Text under study>
• • • •
By P.K.Balachandran/Daily News
Violent conflicts lead to the emergence of two antagonistic categories – the victor and the vanquished. But the way the victor treats the vanquished varies depending on a variety of factors, such as: the culture and ideology of the country; the era in which the conflict occurred; and the nature of the conflict as perceived by the victor.
After brutally crushing the Uva-Wellessa rebellion in 1818, the British, who were still to establish themselves in the island and were therefore shaky, massacred Uva’s male population above the age of 18 years, killed all the cattle, burnt homes and destroyed the irrigation system in an unparalleled show of vengeance. Brutality was also part and parcel of warfare those days, especially when the war was against “natives”.
After Eelam War IV, the military leaders of the Liberation Tigers of Tamil Eelam (LTTE) were done away with as a military necessity. But the cadres who had committed no heinous crimes and had joined the militant group because they were either misled or dragooned, were put up in rehabilitation camps for about two years, de-radicalized and set free. Reformed military leader Karuna Amman became an MP and a Central Minister of National Integration, and former child soldier Pillayan became an elected Chief Minister of the Eastern Province and an MP.
However, while the rehabilitated cadres were leading a quiet life, the Tamil political class brought up the issue of “war crimes” and agitated for it at the UNHRC abetted by the Tamil Diaspora and by Western powers eager to overthrow the nationalistic Mahinda Rajapaksa government. One-sided data on the horrors of war and an exaggerated number of deaths led to demands for untenable reconciliation mechanisms. This led to the hardening of the government’s stand on the larger issue of reconciliation with the Tamil population.
Tamil politicians began to observe events in the LTTE’s calendar to invoke the old rebellious spirit in the hope that this could be harnessed to get them elected to parliament again and again, irrespective of whether the Tamil people gain from it or not.
While the government showed eagerness to help develop the war-torn Northern and Eastern provinces, it was determined not to let the Tamil extremist-separatist sentiment or movement raise its head again. It therefore bulldozed scores of LTTE cemeteries and other symbols of Tamil militancy and banned the public commemoration of deaths and events in the LTTE’s calendar such as Heroes’ Day, and Thileepan’s “martyrdom” day.
• • • •
Activities>
A – In the article on victors and the vanquished, what did Karuna Amman become after Eelam War IV?
B – Write out the part of the entries that opens with the line containing "is (2048, 1352)." and closes with the line containing "In order to click on x-tick-label: -6", including both of those lines.
• • • •
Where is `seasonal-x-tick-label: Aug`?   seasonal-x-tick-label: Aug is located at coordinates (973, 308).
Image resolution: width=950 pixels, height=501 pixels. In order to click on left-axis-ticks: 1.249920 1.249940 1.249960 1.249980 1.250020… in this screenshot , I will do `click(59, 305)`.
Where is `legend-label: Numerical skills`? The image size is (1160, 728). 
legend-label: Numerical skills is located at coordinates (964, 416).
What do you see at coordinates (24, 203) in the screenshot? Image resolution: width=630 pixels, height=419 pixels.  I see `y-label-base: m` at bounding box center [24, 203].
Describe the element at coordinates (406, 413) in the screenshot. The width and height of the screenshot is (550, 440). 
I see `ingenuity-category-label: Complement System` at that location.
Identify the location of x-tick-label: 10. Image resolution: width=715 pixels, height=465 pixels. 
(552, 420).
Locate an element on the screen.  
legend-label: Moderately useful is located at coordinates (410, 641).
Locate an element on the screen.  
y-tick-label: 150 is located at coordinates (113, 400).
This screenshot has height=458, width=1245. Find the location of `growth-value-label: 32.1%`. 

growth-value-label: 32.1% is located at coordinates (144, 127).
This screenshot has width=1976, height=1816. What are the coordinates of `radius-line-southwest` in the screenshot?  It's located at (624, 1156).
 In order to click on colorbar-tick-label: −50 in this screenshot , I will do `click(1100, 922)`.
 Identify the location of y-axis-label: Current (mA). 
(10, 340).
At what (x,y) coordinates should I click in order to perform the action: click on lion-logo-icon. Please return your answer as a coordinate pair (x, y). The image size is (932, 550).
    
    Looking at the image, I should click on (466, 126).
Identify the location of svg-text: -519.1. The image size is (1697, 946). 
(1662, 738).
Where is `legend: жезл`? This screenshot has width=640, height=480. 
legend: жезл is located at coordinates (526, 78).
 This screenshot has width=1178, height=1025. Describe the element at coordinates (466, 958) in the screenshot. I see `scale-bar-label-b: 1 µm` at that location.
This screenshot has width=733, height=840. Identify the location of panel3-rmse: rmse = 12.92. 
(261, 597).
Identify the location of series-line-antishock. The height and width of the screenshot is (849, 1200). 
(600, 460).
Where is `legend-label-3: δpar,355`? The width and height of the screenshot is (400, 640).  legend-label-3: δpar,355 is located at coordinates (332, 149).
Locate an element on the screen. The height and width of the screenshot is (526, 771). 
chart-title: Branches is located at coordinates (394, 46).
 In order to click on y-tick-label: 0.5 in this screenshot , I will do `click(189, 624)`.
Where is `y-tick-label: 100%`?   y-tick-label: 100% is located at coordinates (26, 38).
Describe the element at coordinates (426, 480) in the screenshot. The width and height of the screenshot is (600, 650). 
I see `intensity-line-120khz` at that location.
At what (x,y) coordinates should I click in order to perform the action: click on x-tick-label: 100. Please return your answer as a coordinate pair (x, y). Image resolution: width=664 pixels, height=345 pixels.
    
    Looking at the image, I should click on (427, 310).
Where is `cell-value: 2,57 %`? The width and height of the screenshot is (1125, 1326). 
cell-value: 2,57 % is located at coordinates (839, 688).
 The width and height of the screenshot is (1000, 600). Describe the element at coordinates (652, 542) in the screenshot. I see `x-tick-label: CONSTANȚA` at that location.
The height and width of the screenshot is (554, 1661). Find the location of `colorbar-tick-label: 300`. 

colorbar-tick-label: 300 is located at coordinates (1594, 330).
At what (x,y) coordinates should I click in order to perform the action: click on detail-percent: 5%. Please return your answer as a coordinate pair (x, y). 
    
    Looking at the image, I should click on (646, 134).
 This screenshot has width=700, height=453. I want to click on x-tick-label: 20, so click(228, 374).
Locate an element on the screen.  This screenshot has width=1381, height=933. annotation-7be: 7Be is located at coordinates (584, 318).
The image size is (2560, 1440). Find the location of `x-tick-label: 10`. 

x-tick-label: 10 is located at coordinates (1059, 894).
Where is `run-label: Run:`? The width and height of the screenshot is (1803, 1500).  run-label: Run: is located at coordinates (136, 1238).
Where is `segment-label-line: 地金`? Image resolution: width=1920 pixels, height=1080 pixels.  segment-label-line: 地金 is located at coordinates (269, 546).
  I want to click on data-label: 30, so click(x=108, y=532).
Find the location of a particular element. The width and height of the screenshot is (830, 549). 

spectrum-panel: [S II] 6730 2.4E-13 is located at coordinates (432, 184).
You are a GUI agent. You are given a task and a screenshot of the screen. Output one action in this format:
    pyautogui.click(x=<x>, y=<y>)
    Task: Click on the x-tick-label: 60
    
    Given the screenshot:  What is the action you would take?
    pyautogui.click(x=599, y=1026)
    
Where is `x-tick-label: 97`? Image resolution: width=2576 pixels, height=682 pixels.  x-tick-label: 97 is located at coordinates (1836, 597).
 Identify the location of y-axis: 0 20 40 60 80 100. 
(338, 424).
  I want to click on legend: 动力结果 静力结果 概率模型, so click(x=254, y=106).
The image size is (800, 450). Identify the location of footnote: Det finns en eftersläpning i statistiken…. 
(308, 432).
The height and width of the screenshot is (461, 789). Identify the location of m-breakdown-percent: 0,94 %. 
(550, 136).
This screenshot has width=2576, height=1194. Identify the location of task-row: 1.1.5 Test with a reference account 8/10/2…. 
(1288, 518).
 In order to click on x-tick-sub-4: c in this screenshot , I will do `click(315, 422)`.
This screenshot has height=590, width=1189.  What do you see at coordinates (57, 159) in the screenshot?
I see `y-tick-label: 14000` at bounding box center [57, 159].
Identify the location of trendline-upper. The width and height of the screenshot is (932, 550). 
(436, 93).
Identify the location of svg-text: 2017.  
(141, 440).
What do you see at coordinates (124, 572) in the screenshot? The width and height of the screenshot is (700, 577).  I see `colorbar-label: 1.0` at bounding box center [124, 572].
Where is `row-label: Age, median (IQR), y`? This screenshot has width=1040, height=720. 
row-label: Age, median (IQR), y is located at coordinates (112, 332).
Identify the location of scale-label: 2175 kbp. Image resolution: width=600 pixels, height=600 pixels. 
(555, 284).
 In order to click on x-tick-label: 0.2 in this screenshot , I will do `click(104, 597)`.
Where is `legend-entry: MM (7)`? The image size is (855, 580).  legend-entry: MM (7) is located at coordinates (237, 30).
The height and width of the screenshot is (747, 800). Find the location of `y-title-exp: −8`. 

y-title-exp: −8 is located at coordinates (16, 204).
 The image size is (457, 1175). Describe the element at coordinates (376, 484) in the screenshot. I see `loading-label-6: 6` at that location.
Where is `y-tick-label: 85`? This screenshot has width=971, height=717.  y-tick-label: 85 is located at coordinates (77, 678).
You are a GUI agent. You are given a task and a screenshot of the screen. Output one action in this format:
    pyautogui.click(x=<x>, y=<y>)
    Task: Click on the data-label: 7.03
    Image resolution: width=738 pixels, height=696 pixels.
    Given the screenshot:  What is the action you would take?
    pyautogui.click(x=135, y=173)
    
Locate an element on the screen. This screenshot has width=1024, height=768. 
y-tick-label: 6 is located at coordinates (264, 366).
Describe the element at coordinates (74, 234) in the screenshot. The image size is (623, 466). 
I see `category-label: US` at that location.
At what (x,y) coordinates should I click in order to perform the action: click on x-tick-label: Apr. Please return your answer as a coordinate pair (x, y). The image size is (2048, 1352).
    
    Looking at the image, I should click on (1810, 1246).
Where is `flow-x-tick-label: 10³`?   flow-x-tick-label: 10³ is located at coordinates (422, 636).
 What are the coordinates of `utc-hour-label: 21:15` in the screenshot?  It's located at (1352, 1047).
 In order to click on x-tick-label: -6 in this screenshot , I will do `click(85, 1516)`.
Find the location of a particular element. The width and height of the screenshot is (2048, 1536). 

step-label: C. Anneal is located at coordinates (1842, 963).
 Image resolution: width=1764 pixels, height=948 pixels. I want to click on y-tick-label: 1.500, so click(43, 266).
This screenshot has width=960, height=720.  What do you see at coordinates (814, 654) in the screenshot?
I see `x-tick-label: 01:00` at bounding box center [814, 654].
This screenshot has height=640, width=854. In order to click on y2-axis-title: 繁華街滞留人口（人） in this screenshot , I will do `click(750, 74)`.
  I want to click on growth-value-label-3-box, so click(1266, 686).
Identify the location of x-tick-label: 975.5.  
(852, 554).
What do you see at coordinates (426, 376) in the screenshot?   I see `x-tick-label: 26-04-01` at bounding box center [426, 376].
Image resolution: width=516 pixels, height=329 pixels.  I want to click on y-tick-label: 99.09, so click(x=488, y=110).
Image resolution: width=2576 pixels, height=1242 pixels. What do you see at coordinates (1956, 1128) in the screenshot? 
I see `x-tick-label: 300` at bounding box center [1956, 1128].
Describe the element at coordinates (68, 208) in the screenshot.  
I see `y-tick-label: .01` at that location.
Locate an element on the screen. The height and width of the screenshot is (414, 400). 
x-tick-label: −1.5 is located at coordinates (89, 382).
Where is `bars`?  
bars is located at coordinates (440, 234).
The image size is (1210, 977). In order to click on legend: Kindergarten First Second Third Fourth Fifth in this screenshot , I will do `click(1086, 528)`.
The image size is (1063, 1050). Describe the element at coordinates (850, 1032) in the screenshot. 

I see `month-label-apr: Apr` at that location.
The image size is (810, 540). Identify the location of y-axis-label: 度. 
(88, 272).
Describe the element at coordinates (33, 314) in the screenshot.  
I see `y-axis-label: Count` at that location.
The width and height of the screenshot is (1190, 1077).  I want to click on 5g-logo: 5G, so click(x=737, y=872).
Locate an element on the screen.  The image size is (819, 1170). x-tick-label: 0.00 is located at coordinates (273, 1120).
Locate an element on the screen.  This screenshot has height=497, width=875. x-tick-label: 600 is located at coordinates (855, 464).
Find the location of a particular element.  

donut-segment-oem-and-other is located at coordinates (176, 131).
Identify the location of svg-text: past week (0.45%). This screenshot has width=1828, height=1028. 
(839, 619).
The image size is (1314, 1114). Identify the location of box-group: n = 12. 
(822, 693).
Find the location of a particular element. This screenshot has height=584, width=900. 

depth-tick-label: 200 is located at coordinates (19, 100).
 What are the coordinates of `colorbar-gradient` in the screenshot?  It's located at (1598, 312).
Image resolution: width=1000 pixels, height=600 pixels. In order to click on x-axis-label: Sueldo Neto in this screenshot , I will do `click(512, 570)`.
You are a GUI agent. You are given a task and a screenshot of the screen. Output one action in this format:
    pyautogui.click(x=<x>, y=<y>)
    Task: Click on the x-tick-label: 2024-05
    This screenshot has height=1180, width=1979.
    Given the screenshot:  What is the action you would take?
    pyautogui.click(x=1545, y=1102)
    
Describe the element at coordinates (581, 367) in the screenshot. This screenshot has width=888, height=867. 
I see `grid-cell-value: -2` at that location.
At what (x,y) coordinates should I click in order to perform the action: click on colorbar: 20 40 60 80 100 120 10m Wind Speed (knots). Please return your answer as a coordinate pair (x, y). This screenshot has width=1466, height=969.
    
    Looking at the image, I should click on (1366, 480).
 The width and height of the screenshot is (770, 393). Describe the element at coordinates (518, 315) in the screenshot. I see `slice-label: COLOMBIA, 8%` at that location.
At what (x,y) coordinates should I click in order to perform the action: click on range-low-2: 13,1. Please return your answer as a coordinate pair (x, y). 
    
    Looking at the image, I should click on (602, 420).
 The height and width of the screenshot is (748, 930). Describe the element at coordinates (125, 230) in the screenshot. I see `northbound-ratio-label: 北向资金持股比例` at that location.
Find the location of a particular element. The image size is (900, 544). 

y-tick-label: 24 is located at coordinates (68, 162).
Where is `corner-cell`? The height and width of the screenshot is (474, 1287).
• • • •
Exercise responses>
A – He became an MP and a Central Minister of National Integration.

B –
At what (x,y) coordinates should I click in order to perform the action: click on x-tick-label: Apr. Please return your answer as a coordinate pair (x, y). The image size is (2048, 1352).
    
    Looking at the image, I should click on (1810, 1246).
Where is `flow-x-tick-label: 10³`?   flow-x-tick-label: 10³ is located at coordinates (422, 636).
 What are the coordinates of `utc-hour-label: 21:15` in the screenshot?  It's located at (1352, 1047).
 In order to click on x-tick-label: -6 in this screenshot , I will do `click(85, 1516)`.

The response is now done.